Question

My application needs to work as middleware(MW) where it has got orders(in form of XML) from various customers which contains the --------------Priority 1 supplier id where custmers can send the XML to one of these components

1)JMS queue
2)File system
3)HTTP
4)Web service request(rest/soap)

This MW will first validate the incoming request and send the acknowledgement to customers who requested order over their preferred channels. Channel and customer end point info exists in the incoming XML.

Once it gets the order, it needs to send order requests to different suppliers over their preffered channels in the form of xml. I have the supplier and their preferred channel info in my db.

So its a Enterprise Integration usecase.

I was planning to do it using core java technologies. here is the approach i was planning.

Will have four listener/entry endpoint for each type of incoming request (JMS queue, File system, HTTP, Web service request(rest/soap)). These listeners will put the will put the xml string on jms queue. This it will work as receptionist and make the process asynchronous.

Now i will have jms consumer which will listen on queue.(Consumer can be on same system or different as producer depending on load on producer machine). This consumer will parse the xml string to java objects. Perform the validation. Send the acknowledgement to customers(acknowledgement needs to be send based on customer preference. I will be using acknowledgement processor factory which will send the acknowledgement based on preference). Once validation is done, convert this pojo to another pojo format so xstream/jaxb further marshal it to xml format and send to suppliers on their preferred channel(supplier preference is stored in db) like thru soap,jms,file request etc.

Some i came across this CAMEL link http://java.dzone.com/articles/open-source-integration-apache and looks like its provides the perfect solution and found this is the Enterprise Integration usecase.

Experts please advise is Camel the right solution for this.
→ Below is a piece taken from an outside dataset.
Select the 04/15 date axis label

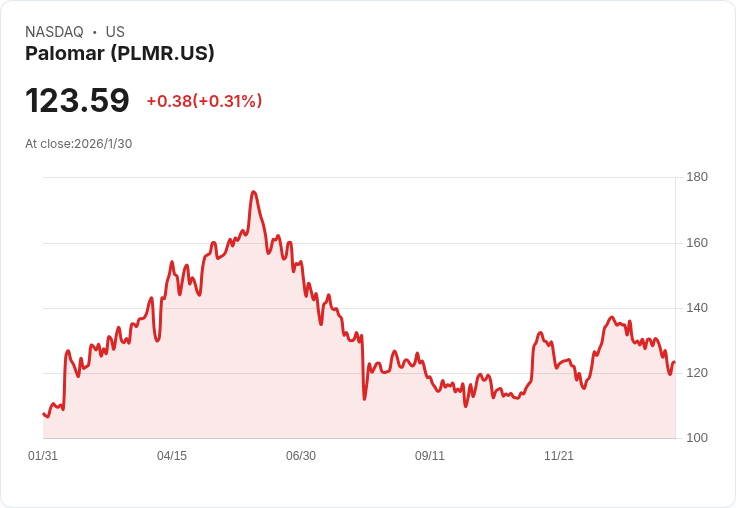pyautogui.click(x=172, y=455)
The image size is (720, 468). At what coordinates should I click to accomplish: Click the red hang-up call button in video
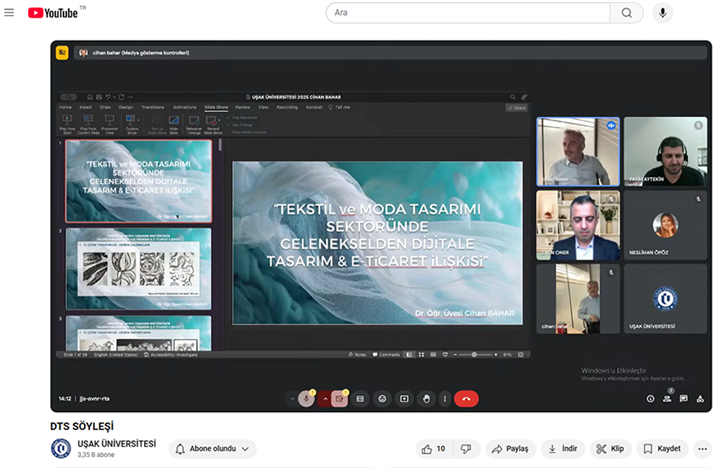[465, 398]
Or some other Enterprise integration fraework like Spring integration, ESB will be more benefecial in this case.If somebody can point me to the resource where ESB solves this kind of usecase. It would be really helpful.

I could not explore all solution as because of time constraint so looking for expert suggestion so that can concentrate on one.

Was it helpful?

Solution

Something like Camel is completely appropriate for this task.

Things like Camel provide toolsets and components that make stitching together workflows like you describer easier, with the caveat that you must learn the overall tool (i.e. Camel, in this case), first.

For a skilled, experience developer, and simple use cases, you can see where they might take the approach that you're taking. Provisioning the workflow with tools at hand, including, perhaps, custom code, rather than taking the time to learn a new tool.

Recall while tools can be a great benefit (features, testing, quality, documentation), they also bring a burden (support, resources, complexity). A key aspect of bringing tool sets in to your environment is that while you may not have written the code, you are still ultimately responsible for it's behavior in your environment.

So, all that said, you need to ascertain whether the time investment of incorporating a tool like Camel is worth the benefit to your current project. Odds are that if you intend to continue and do more integrations in the future, investing in such a tool would be a good idea, as the tool will make those integration easier.

But be conscious that something like Camel, which is quite flexible, also brings along with it inherent complexity. But for simple stuff like what you're talking about, I think it's a solid fit.